WHAT TO WORK ON — Ignoring the images, restate the records below word for word.

DATA FOR REVIEW —
"""

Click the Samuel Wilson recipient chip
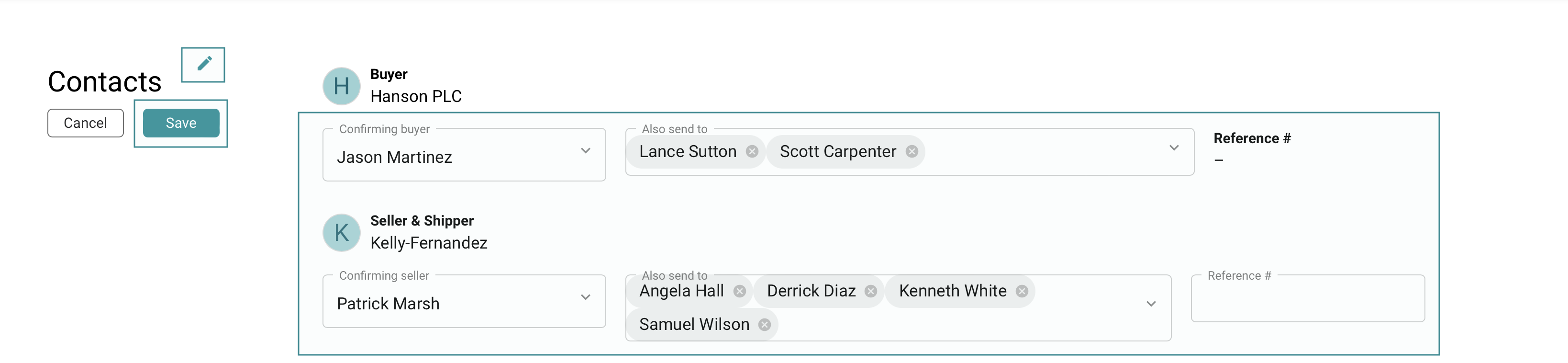Viewport: 1568px width, 363px height. click(x=694, y=325)
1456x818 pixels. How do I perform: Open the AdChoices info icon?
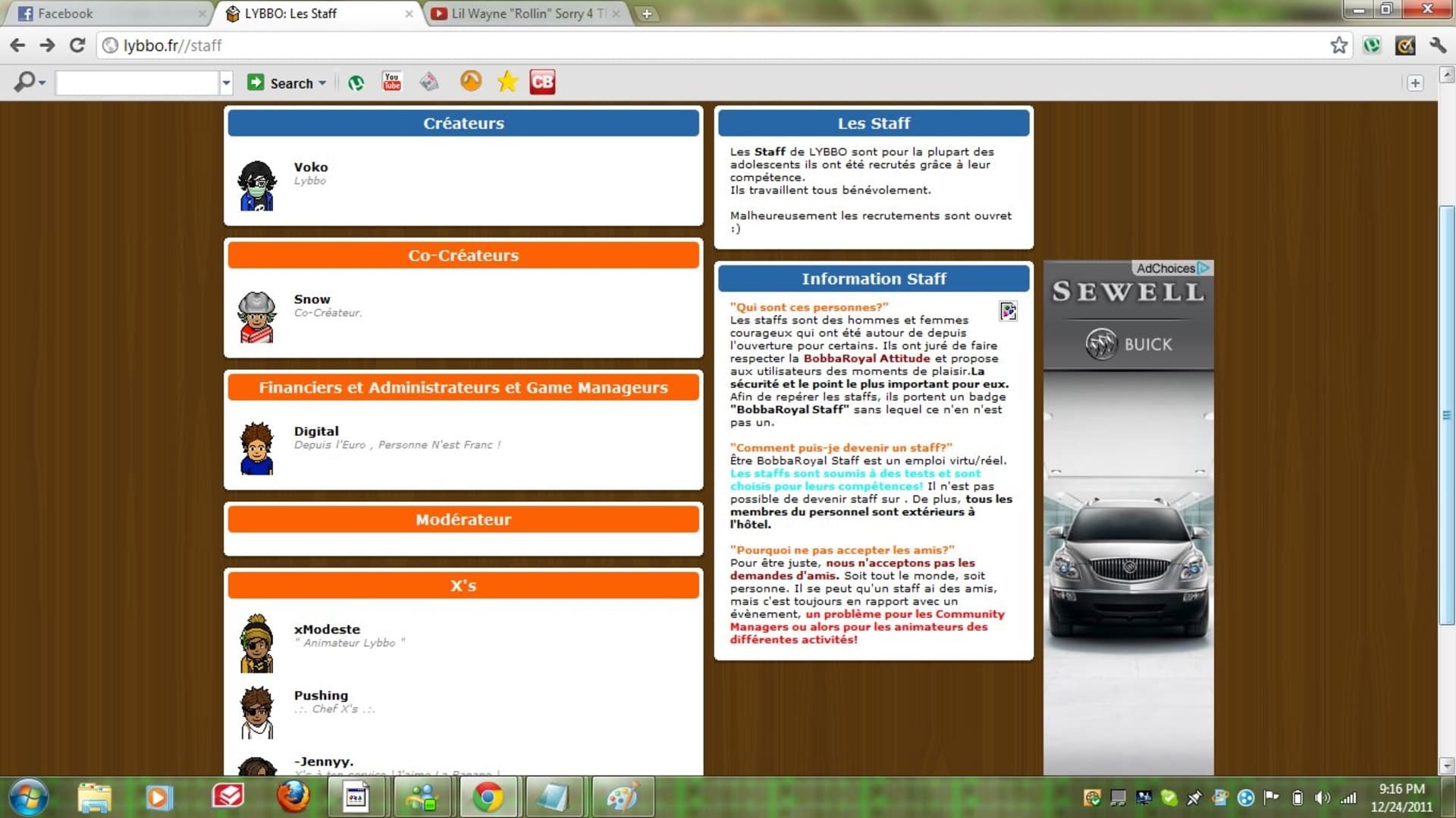1203,268
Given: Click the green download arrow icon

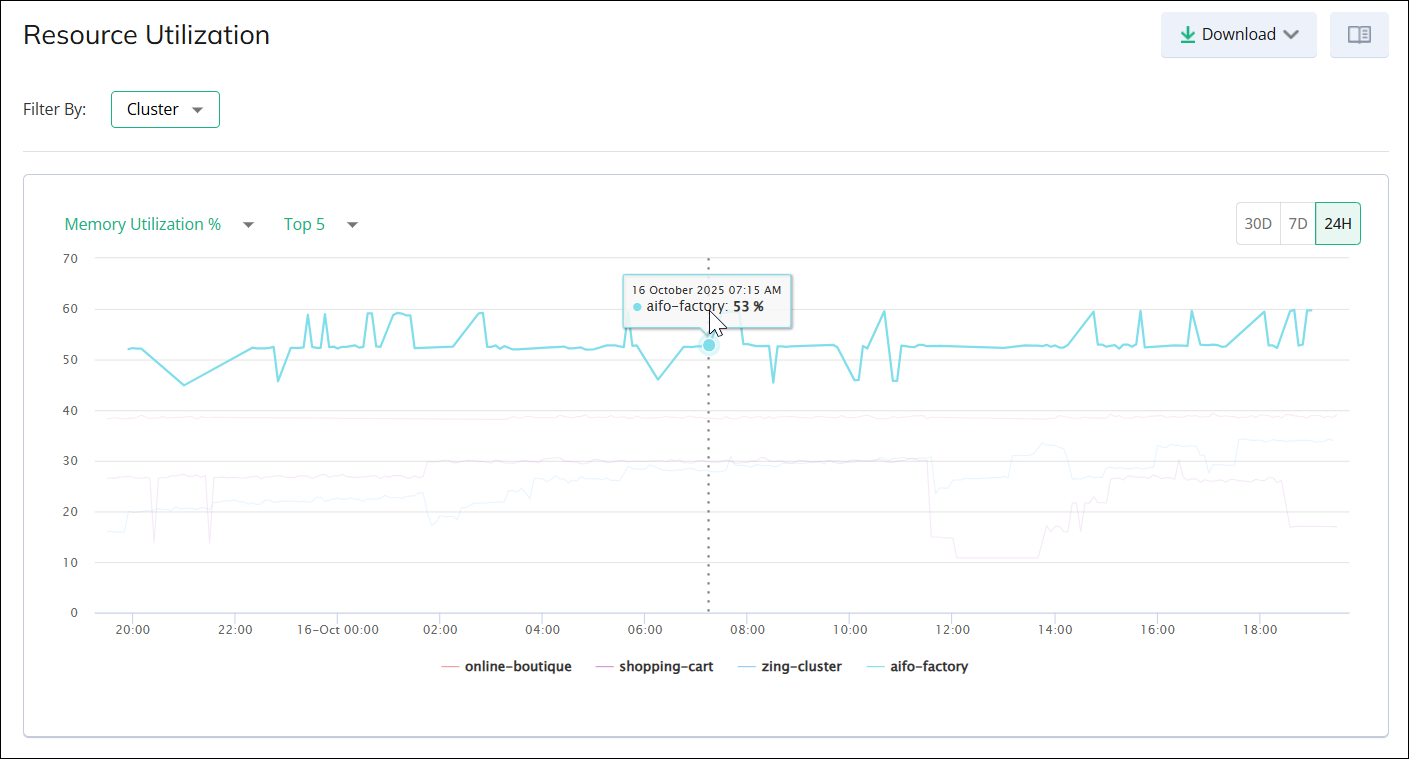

"""

SOLUTION TO THIS EXERCISE —
Click the Samuel Wilson recipient chip
Viewport: 1568px width, 363px height. click(x=694, y=325)
1456x818 pixels. How do I perform: Open the AdChoices info icon?
1203,268
Given: Click the green download arrow icon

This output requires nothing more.